* _WRITTEN PROBLEM_
Format the lines below as a Markdown table with the columns "No." and "Line", one row per line, skipping blank lines and leaving out the pictures.

(Target pointing data)
•••

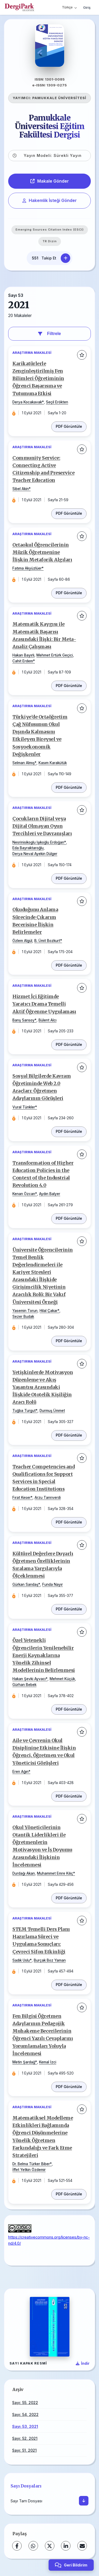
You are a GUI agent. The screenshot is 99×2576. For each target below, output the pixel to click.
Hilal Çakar (49, 1311)
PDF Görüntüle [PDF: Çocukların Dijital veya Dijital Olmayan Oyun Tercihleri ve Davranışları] (69, 878)
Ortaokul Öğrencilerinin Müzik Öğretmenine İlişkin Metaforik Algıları (42, 552)
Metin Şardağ (23, 2062)
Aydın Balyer (49, 1194)
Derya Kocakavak (27, 402)
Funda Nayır (52, 1584)
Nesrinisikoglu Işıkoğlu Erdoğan (38, 842)
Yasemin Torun (24, 1311)
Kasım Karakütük (53, 763)
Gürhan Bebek (24, 1685)
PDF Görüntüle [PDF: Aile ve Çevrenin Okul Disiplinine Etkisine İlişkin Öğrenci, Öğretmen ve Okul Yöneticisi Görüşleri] (69, 1796)
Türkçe (69, 7)
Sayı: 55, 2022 (25, 2402)
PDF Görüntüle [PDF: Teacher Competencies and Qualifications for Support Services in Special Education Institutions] (69, 1522)
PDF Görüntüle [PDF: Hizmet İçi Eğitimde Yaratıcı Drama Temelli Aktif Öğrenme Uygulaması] (69, 1044)
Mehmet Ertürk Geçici (54, 655)
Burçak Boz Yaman (50, 1960)
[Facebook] (17, 2546)
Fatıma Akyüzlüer (27, 568)
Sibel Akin (20, 489)
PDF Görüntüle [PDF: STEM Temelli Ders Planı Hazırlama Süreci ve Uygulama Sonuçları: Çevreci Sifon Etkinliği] (69, 1985)
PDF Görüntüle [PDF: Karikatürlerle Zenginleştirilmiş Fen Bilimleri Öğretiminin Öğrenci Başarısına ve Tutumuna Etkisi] (69, 426)
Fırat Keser (21, 1497)
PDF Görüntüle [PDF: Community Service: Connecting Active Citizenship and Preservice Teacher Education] (69, 513)
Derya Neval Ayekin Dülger (34, 854)
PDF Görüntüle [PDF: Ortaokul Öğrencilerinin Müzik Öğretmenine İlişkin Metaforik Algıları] (69, 593)
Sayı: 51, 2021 (24, 2450)
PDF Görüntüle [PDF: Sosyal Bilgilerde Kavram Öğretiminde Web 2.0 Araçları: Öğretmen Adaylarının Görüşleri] (69, 1131)
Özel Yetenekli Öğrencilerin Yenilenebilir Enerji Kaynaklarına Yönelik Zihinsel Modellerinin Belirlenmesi (43, 1655)
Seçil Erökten (57, 402)
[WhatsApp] (33, 2546)
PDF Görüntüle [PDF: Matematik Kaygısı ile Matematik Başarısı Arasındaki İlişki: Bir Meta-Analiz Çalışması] (69, 686)
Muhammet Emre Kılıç (55, 1873)
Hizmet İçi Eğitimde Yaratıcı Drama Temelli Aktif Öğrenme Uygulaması (44, 1004)
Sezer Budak (23, 1316)
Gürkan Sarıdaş (25, 1584)
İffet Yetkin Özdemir (29, 2170)
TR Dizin (50, 241)
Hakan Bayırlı (23, 655)
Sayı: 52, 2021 (24, 2438)
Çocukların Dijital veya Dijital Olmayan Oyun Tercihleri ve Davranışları (42, 826)
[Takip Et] (65, 258)
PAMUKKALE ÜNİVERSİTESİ (59, 98)
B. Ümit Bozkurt (47, 941)
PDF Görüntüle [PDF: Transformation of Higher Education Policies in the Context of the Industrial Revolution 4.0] (69, 1218)
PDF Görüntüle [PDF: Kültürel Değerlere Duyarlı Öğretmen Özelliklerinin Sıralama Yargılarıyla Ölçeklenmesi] (69, 1609)
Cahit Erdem (22, 661)
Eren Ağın (20, 1771)
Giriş (87, 7)
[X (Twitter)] (49, 2546)
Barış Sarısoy (23, 1020)
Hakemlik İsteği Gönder (49, 200)
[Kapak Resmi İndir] (82, 2363)
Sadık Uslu (21, 1960)
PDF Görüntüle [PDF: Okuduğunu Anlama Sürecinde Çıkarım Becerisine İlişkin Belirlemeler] (69, 965)
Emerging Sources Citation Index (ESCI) (50, 229)
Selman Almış (23, 763)
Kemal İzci (47, 2062)
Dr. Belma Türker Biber (31, 2164)
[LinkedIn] (65, 2546)
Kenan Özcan (23, 1194)
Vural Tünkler (23, 1107)
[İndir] (83, 2500)
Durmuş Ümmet (52, 1410)
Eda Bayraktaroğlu (28, 848)
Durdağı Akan (23, 1873)
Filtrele (49, 333)
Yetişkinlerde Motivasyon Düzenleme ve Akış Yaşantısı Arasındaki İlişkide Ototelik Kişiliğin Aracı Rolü (42, 1387)
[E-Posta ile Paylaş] (82, 2546)
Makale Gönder (49, 181)
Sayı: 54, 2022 (25, 2414)
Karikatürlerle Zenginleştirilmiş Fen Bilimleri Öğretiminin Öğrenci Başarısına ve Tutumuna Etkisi (38, 379)
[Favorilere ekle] (82, 355)
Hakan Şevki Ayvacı (29, 1679)
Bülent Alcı (47, 1020)
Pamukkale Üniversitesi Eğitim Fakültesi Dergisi (49, 126)
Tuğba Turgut (24, 1410)
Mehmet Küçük (62, 1679)
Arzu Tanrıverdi (48, 1497)
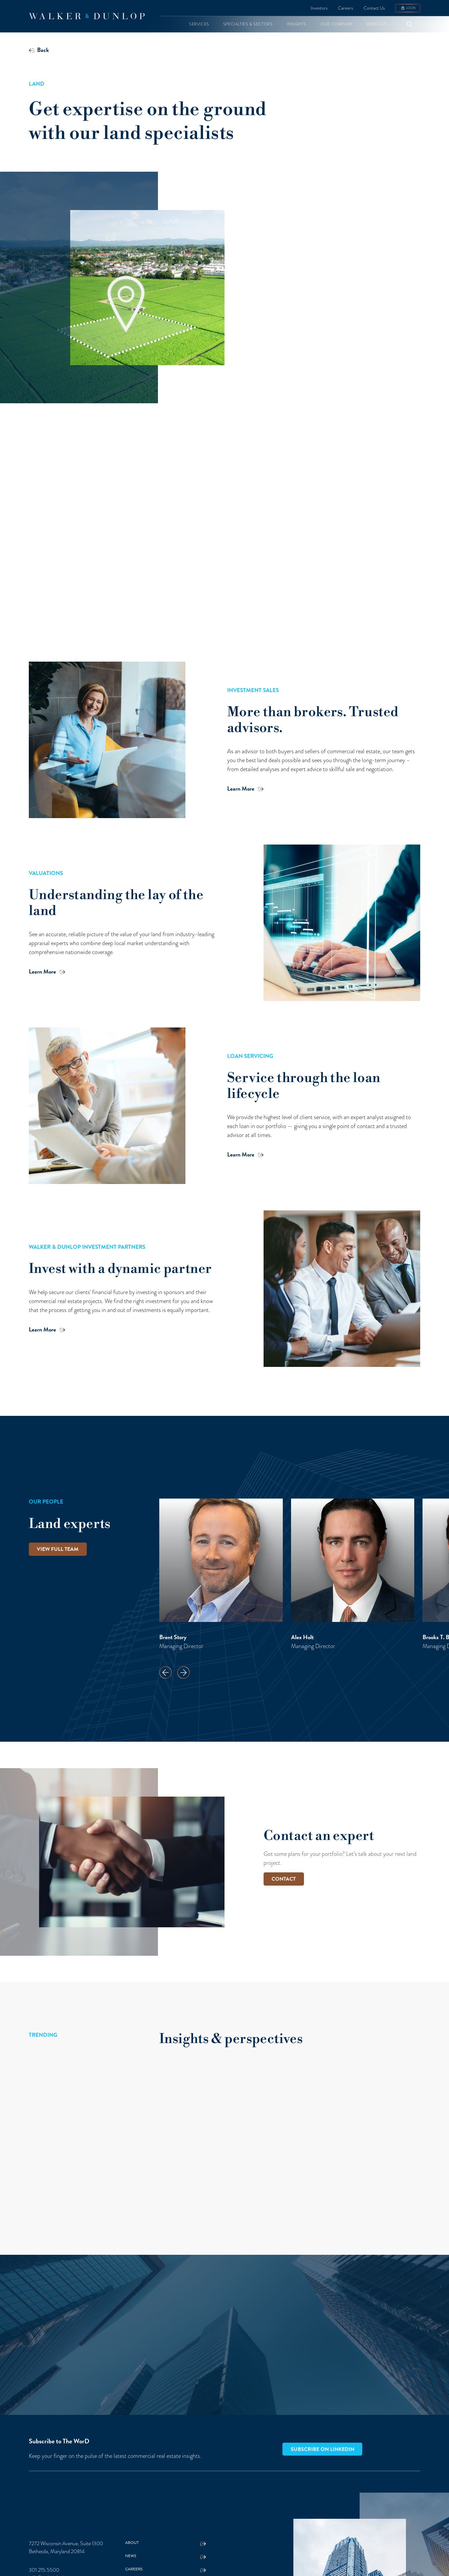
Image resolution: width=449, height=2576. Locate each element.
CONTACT (284, 1879)
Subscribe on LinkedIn (322, 2449)
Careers (345, 8)
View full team (57, 1549)
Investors (319, 8)
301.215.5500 (44, 2570)
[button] (199, 24)
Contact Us (374, 8)
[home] (87, 16)
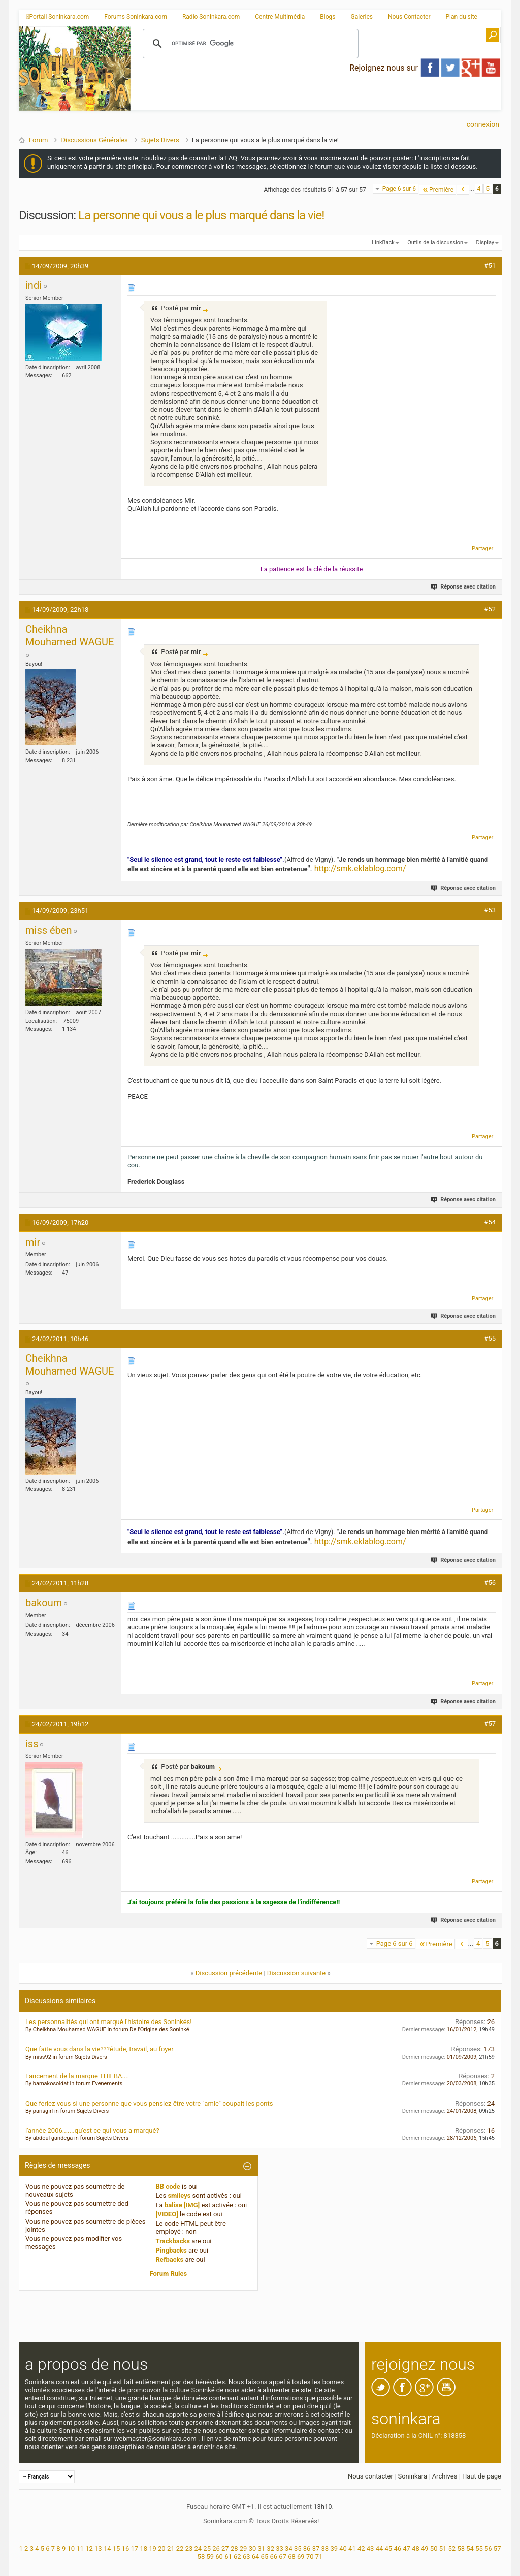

•••

* _ANSWER TO THE TASK_
| No. | Line |
|---|---|
| 1 | You are a GUI agent. The screenshot is 99×2576. For each target below, output the pixel to click. |
| 2 | Hilal Çakar (49, 1311) |
| 3 | PDF Görüntüle [PDF: Çocukların Dijital veya Dijital Olmayan Oyun Tercihleri ve Davranışları] (69, 878) |
| 4 | Ortaokul Öğrencilerinin Müzik Öğretmenine İlişkin Metaforik Algıları (42, 552) |
| 5 | Metin Şardağ (23, 2062) |
| 6 | Aydın Balyer (49, 1194) |
| 7 | Derya Kocakavak (27, 402) |
| 8 | Funda Nayır (52, 1584) |
| 9 | Nesrinisikoglu Işıkoğlu Erdoğan (38, 842) |
| 10 | Yasemin Torun (24, 1311) |
| 11 | Kasım Karakütük (53, 763) |
| 12 | Gürhan Bebek (24, 1685) |
| 13 | PDF Görüntüle [PDF: Aile ve Çevrenin Okul Disiplinine Etkisine İlişkin Öğrenci, Öğretmen ve Okul Yöneticisi Görüşleri] (69, 1796) |
| 14 | Türkçe (69, 7) |
| 15 | Sayı: 55, 2022 (25, 2402) |
| 16 | PDF Görüntüle [PDF: Teacher Competencies and Qualifications for Support Services in Special Education Institutions] (69, 1522) |
| 17 | PDF Görüntüle [PDF: Hizmet İçi Eğitimde Yaratıcı Drama Temelli Aktif Öğrenme Uygulaması] (69, 1044) |
| 18 | Mehmet Ertürk Geçici (54, 655) |
| 19 | Burçak Boz Yaman (50, 1960) |
| 20 | [Facebook] (17, 2546) |
| 21 | Fatıma Akyüzlüer (27, 568) |
| 22 | Sibel Akin (20, 489) |
| 23 | PDF Görüntüle [PDF: STEM Temelli Ders Planı Hazırlama Süreci ve Uygulama Sonuçları: Çevreci Sifon Etkinliği] (69, 1985) |
| 24 | PDF Görüntüle [PDF: Karikatürlerle Zenginleştirilmiş Fen Bilimleri Öğretiminin Öğrenci Başarısına ve Tutumuna Etkisi] (69, 426) |
| 25 | Fırat Keser (21, 1497) |
| 26 | PDF Görüntüle [PDF: Community Service: Connecting Active Citizenship and Preservice Teacher Education] (69, 513) |
| 27 | Derya Neval Ayekin Dülger (34, 854) |
| 28 | PDF Görüntüle [PDF: Ortaokul Öğrencilerinin Müzik Öğretmenine İlişkin Metaforik Algıları] (69, 593) |
| 29 | Sayı: 51, 2021 (24, 2450) |
| 30 | PDF Görüntüle [PDF: Sosyal Bilgilerde Kavram Öğretiminde Web 2.0 Araçları: Öğretmen Adaylarının Görüşleri] (69, 1131) |
| 31 | Özel Yetenekli Öğrencilerin Yenilenebilir Enerji Kaynaklarına Yönelik Zihinsel Modellerinin Belirlenmesi (43, 1655) |
| 32 | Seçil Erökten (57, 402) |
| 33 | [WhatsApp] (33, 2546) |
| 34 | PDF Görüntüle [PDF: Matematik Kaygısı ile Matematik Başarısı Arasındaki İlişki: Bir Meta-Analiz Çalışması] (69, 686) |
| 35 | Muhammet Emre Kılıç (55, 1873) |
| 36 | Hizmet İçi Eğitimde Yaratıcı Drama Temelli Aktif Öğrenme Uygulaması (44, 1004) |
| 37 | Sezer Budak (23, 1316) |
| 38 | Gürkan Sarıdaş (25, 1584) |
| 39 | İffet Yetkin Özdemir (29, 2170) |
| 40 | TR Dizin (50, 241) |
| 41 | Hakan Bayırlı (23, 655) |
| 42 | Sayı: 52, 2021 (24, 2438) |
| 43 | Çocukların Dijital veya Dijital Olmayan Oyun Tercihleri ve Davranışları (42, 826) |
| 44 | [Takip Et] (65, 258) |
| 45 | PAMUKKALE ÜNİVERSİTESİ (59, 98) |
| 46 | B. Ümit Bozkurt (47, 941) |
| 47 | PDF Görüntüle [PDF: Transformation of Higher Education Policies in the Context of the Industrial Revolution 4.0] (69, 1218) |
| 48 | PDF Görüntüle [PDF: Kültürel Değerlere Duyarlı Öğretmen Özelliklerinin Sıralama Yargılarıyla Ölçeklenmesi] (69, 1609) |
| 49 | Cahit Erdem (22, 661) |
| 50 | Eren Ağın (20, 1771) |
| 51 | Giriş (87, 7) |
| 52 | [X (Twitter)] (49, 2546) |
| 53 | Barış Sarısoy (23, 1020) |
| 54 | Hakemlik İsteği Gönder (49, 200) |
| 55 | [Kapak Resmi İndir] (82, 2363) |
| 56 | Sadık Uslu (21, 1960) |
| 57 | PDF Görüntüle [PDF: Okuduğunu Anlama Sürecinde Çıkarım Becerisine İlişkin Belirlemeler] (69, 965) |
| 58 | Emerging Sources Citation Index (ESCI) (50, 229) |
| 59 | Selman Almış (23, 763) |
| 60 | Kemal İzci (47, 2062) |
| 61 | Dr. Belma Türker Biber (31, 2164) |
| 62 | [LinkedIn] (65, 2546) |
| 63 | Kenan Özcan (23, 1194) |
| 64 | Vural Tünkler (23, 1107) |
| 65 | [İndir] (83, 2500) |
| 66 | Durmuş Ümmet (52, 1410) |
| 67 | Eda Bayraktaroğlu (28, 848) |
| 68 | Durdağı Akan (23, 1873) |
| 69 | Filtrele (49, 333) |
| 70 | Yetişkinlerde Motivasyon Düzenleme ve Akış Yaşantısı Arasındaki İlişkide Ototelik Kişiliğin Aracı Rolü (42, 1387) |
| 71 | [E-Posta ile Paylaş] (82, 2546) |
| 72 | Makale Gönder (49, 181) |
| 73 | Sayı: 54, 2022 (25, 2414) |
| 74 | Karikatürlerle Zenginleştirilmiş Fen Bilimleri Öğretiminin Öğrenci Başarısına ve Tutumuna Etkisi (38, 379) |
| 75 | [Favorilere ekle] (82, 355) |
| 76 | Hakan Şevki Ayvacı (29, 1679) |
| 77 | Bülent Alcı (47, 1020) |
| 78 | Pamukkale Üniversitesi Eğitim Fakültesi Dergisi (49, 126) |
| 79 | Tuğba Turgut (24, 1410) |
| 80 | Mehmet Küçük (62, 1679) |
| 81 | Arzu Tanrıverdi (48, 1497) |
| 82 | Image resolution: width=449, height=2576. Locate each element. |
| 83 | CONTACT (284, 1879) |
| 84 | Subscribe on LinkedIn (322, 2449) |
| 85 | Careers (345, 8) |
| 86 | View full team (57, 1549) |
| 87 | Investors (319, 8) |
| 88 | 301.215.5500 (44, 2570) |
| 89 | [button] (199, 24) |
| 90 | Contact Us (374, 8) |
| 91 | [home] (87, 16) |